:: REQUIREMENT ::
Reproduce every one of the following entries verbatim, line for line.

==================================================

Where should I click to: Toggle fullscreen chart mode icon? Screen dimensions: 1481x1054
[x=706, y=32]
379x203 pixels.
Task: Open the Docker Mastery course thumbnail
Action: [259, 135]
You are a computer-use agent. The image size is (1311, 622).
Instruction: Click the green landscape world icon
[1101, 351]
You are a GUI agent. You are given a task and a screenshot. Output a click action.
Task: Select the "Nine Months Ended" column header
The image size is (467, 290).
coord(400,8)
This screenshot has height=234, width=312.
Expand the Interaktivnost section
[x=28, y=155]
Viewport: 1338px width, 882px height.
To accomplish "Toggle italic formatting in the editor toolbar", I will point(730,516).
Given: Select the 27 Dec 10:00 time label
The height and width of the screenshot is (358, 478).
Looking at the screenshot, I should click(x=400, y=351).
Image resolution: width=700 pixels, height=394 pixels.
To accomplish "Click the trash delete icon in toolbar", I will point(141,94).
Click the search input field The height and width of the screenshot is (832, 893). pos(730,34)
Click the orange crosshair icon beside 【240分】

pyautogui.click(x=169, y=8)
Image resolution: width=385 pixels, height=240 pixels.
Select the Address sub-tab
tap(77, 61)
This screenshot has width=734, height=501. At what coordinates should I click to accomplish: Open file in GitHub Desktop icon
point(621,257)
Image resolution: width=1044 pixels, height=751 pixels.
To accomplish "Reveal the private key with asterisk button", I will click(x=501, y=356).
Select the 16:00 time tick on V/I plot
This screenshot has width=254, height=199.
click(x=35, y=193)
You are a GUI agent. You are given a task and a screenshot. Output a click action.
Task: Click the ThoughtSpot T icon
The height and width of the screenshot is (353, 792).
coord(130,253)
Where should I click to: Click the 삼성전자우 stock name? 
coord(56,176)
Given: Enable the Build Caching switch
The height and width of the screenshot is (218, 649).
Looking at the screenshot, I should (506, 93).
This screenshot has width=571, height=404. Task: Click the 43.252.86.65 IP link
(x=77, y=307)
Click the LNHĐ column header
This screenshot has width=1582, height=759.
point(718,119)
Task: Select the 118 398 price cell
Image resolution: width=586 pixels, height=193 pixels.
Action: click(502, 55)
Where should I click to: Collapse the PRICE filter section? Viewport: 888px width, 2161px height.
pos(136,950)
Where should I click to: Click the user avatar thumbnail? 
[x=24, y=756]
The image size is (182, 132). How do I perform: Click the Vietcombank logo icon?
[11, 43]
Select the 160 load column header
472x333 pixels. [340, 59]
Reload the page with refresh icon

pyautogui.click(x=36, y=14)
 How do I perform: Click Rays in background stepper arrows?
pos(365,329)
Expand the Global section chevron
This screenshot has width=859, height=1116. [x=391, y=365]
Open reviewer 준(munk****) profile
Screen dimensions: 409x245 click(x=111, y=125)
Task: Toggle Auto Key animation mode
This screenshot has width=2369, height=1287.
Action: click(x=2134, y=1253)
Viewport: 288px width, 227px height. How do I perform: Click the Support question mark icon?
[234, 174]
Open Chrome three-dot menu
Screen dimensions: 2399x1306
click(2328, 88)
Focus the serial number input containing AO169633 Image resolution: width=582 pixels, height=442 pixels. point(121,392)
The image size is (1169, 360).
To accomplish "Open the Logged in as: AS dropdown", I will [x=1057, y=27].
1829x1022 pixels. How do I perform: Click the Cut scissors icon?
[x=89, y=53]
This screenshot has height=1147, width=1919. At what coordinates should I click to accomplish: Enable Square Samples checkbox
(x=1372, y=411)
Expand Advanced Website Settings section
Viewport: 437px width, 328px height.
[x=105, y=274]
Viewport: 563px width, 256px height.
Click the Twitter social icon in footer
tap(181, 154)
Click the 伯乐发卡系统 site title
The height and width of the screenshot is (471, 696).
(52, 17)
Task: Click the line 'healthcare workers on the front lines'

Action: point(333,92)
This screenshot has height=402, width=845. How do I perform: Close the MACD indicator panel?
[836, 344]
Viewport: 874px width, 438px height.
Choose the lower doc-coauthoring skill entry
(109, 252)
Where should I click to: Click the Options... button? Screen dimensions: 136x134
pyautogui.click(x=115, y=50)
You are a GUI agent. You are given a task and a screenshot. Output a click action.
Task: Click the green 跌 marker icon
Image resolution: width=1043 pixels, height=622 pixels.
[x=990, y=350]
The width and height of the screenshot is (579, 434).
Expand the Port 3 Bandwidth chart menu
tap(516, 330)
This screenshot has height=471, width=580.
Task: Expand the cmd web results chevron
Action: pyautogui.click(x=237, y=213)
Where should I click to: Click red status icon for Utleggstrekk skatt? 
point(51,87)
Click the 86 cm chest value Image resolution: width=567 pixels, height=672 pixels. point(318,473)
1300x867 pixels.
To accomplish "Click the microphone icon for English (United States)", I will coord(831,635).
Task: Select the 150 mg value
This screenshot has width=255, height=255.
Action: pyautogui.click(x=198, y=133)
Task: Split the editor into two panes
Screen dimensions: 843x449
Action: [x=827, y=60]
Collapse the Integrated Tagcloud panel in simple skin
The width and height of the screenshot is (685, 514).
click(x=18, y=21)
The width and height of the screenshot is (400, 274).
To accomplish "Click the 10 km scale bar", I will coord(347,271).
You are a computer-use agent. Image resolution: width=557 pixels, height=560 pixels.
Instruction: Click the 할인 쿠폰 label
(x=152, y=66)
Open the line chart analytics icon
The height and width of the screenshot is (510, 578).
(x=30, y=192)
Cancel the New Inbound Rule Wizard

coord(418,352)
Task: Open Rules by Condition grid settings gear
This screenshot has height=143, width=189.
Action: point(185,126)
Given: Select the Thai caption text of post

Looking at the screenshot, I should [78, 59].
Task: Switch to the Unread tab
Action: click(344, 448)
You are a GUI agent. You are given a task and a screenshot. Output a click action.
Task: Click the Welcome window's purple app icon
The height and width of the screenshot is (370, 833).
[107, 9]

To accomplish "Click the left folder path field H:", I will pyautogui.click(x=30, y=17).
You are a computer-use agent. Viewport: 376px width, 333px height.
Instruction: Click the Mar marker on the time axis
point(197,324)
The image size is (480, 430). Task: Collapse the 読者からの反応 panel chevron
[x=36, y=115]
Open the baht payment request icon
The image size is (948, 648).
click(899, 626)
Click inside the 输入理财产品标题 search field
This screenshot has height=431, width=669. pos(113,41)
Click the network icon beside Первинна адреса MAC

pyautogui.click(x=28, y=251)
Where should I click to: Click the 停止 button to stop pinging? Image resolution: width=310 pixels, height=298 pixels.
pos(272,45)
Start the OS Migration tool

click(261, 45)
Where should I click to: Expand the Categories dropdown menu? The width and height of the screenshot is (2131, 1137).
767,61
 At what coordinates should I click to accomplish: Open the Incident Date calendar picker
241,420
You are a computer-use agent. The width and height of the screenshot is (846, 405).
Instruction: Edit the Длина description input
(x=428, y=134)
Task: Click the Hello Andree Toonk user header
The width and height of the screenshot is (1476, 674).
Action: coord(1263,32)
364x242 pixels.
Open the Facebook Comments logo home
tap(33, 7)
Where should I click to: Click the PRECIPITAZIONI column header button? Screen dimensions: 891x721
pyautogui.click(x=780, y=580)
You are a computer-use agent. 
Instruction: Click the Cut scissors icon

==================================================

:: CORRECT ANSWER ::
Where should I click to: Toggle fullscreen chart mode icon? Screen dimensions: 1481x1054
[x=706, y=32]
379x203 pixels.
Task: Open the Docker Mastery course thumbnail
Action: [259, 135]
You are a computer-use agent. The image size is (1311, 622).
Instruction: Click the green landscape world icon
[1101, 351]
You are a GUI agent. You are given a task and a screenshot. Output a click action.
Task: Select the "Nine Months Ended" column header
The image size is (467, 290).
coord(400,8)
This screenshot has height=234, width=312.
Expand the Interaktivnost section
[x=28, y=155]
Viewport: 1338px width, 882px height.
To accomplish "Toggle italic formatting in the editor toolbar", I will point(730,516).
Given: Select the 27 Dec 10:00 time label
The height and width of the screenshot is (358, 478).
Looking at the screenshot, I should click(x=400, y=351).
Image resolution: width=700 pixels, height=394 pixels.
To accomplish "Click the trash delete icon in toolbar", I will point(141,94).
Click the search input field The height and width of the screenshot is (832, 893). pos(730,34)
Click the orange crosshair icon beside 【240分】

pyautogui.click(x=169, y=8)
Image resolution: width=385 pixels, height=240 pixels.
Select the Address sub-tab
tap(77, 61)
This screenshot has width=734, height=501. At what coordinates should I click to accomplish: Open file in GitHub Desktop icon
point(621,257)
Image resolution: width=1044 pixels, height=751 pixels.
To accomplish "Reveal the private key with asterisk button", I will click(x=501, y=356).
Select the 16:00 time tick on V/I plot
This screenshot has width=254, height=199.
click(x=35, y=193)
You are a GUI agent. You are given a task and a screenshot. Output a click action.
Task: Click the ThoughtSpot T icon
The height and width of the screenshot is (353, 792).
coord(130,253)
Where should I click to: Click the 삼성전자우 stock name? 
coord(56,176)
Given: Enable the Build Caching switch
The height and width of the screenshot is (218, 649).
Looking at the screenshot, I should (506, 93).
This screenshot has width=571, height=404. Task: Click the 43.252.86.65 IP link
(x=77, y=307)
Click the LNHĐ column header
This screenshot has width=1582, height=759.
point(718,119)
Task: Select the 118 398 price cell
Image resolution: width=586 pixels, height=193 pixels.
Action: click(502, 55)
Where should I click to: Collapse the PRICE filter section? Viewport: 888px width, 2161px height.
pos(136,950)
Where should I click to: Click the user avatar thumbnail? 
[x=24, y=756]
The image size is (182, 132). How do I perform: Click the Vietcombank logo icon?
[11, 43]
Select the 160 load column header
472x333 pixels. [340, 59]
Reload the page with refresh icon

pyautogui.click(x=36, y=14)
 How do I perform: Click Rays in background stepper arrows?
pos(365,329)
Expand the Global section chevron
This screenshot has width=859, height=1116. [x=391, y=365]
Open reviewer 준(munk****) profile
Screen dimensions: 409x245 click(x=111, y=125)
Task: Toggle Auto Key animation mode
This screenshot has width=2369, height=1287.
Action: click(x=2134, y=1253)
Viewport: 288px width, 227px height. How do I perform: Click the Support question mark icon?
[234, 174]
Open Chrome three-dot menu
Screen dimensions: 2399x1306
click(2328, 88)
Focus the serial number input containing AO169633 Image resolution: width=582 pixels, height=442 pixels. point(121,392)
The image size is (1169, 360).
To accomplish "Open the Logged in as: AS dropdown", I will [x=1057, y=27].
1829x1022 pixels. How do I perform: Click the Cut scissors icon?
[x=89, y=53]
This screenshot has height=1147, width=1919. At what coordinates should I click to accomplish: Enable Square Samples checkbox
(x=1372, y=411)
Expand Advanced Website Settings section
Viewport: 437px width, 328px height.
[x=105, y=274]
Viewport: 563px width, 256px height.
Click the Twitter social icon in footer
tap(181, 154)
Click the 伯乐发卡系统 site title
The height and width of the screenshot is (471, 696).
(52, 17)
Task: Click the line 'healthcare workers on the front lines'

Action: point(333,92)
This screenshot has height=402, width=845. How do I perform: Close the MACD indicator panel?
[836, 344]
Viewport: 874px width, 438px height.
Choose the lower doc-coauthoring skill entry
(109, 252)
Where should I click to: Click the Options... button? Screen dimensions: 136x134
pyautogui.click(x=115, y=50)
You are a GUI agent. You are given a task and a screenshot. Output a click action.
Task: Click the green 跌 marker icon
Image resolution: width=1043 pixels, height=622 pixels.
[x=990, y=350]
The width and height of the screenshot is (579, 434).
Expand the Port 3 Bandwidth chart menu
tap(516, 330)
This screenshot has height=471, width=580.
Task: Expand the cmd web results chevron
Action: pyautogui.click(x=237, y=213)
Where should I click to: Click red status icon for Utleggstrekk skatt? 
point(51,87)
Click the 86 cm chest value Image resolution: width=567 pixels, height=672 pixels. point(318,473)
1300x867 pixels.
To accomplish "Click the microphone icon for English (United States)", I will coord(831,635).
Task: Select the 150 mg value
This screenshot has width=255, height=255.
Action: pyautogui.click(x=198, y=133)
Task: Split the editor into two panes
Screen dimensions: 843x449
Action: [x=827, y=60]
Collapse the Integrated Tagcloud panel in simple skin
The width and height of the screenshot is (685, 514).
click(x=18, y=21)
The width and height of the screenshot is (400, 274).
To accomplish "Click the 10 km scale bar", I will coord(347,271).
You are a computer-use agent. Image resolution: width=557 pixels, height=560 pixels.
Instruction: Click the 할인 쿠폰 label
(x=152, y=66)
Open the line chart analytics icon
The height and width of the screenshot is (510, 578).
(x=30, y=192)
Cancel the New Inbound Rule Wizard

coord(418,352)
Task: Open Rules by Condition grid settings gear
This screenshot has height=143, width=189.
Action: point(185,126)
Given: Select the Thai caption text of post

Looking at the screenshot, I should [78, 59].
Task: Switch to the Unread tab
Action: click(344, 448)
You are a GUI agent. You are given a task and a screenshot. Output a click action.
Task: Click the Welcome window's purple app icon
The height and width of the screenshot is (370, 833).
[107, 9]

To accomplish "Click the left folder path field H:", I will pyautogui.click(x=30, y=17).
You are a computer-use agent. Viewport: 376px width, 333px height.
Instruction: Click the Mar marker on the time axis
point(197,324)
The image size is (480, 430). Task: Collapse the 読者からの反応 panel chevron
[x=36, y=115]
Open the baht payment request icon
The image size is (948, 648).
click(899, 626)
Click inside the 输入理财产品标题 search field
This screenshot has height=431, width=669. pos(113,41)
Click the network icon beside Первинна адреса MAC

pyautogui.click(x=28, y=251)
Where should I click to: Click the 停止 button to stop pinging? Image resolution: width=310 pixels, height=298 pixels.
pos(272,45)
Start the OS Migration tool

click(261, 45)
Where should I click to: Expand the Categories dropdown menu? The width and height of the screenshot is (2131, 1137).
767,61
 At what coordinates should I click to accomplish: Open the Incident Date calendar picker
241,420
You are a computer-use agent. The width and height of the screenshot is (846, 405).
Instruction: Edit the Длина description input
(x=428, y=134)
Task: Click the Hello Andree Toonk user header
The width and height of the screenshot is (1476, 674).
Action: coord(1263,32)
364x242 pixels.
Open the Facebook Comments logo home
tap(33, 7)
Where should I click to: Click the PRECIPITAZIONI column header button? Screen dimensions: 891x721
pyautogui.click(x=780, y=580)
You are a computer-use agent. 
Instruction: Click the Cut scissors icon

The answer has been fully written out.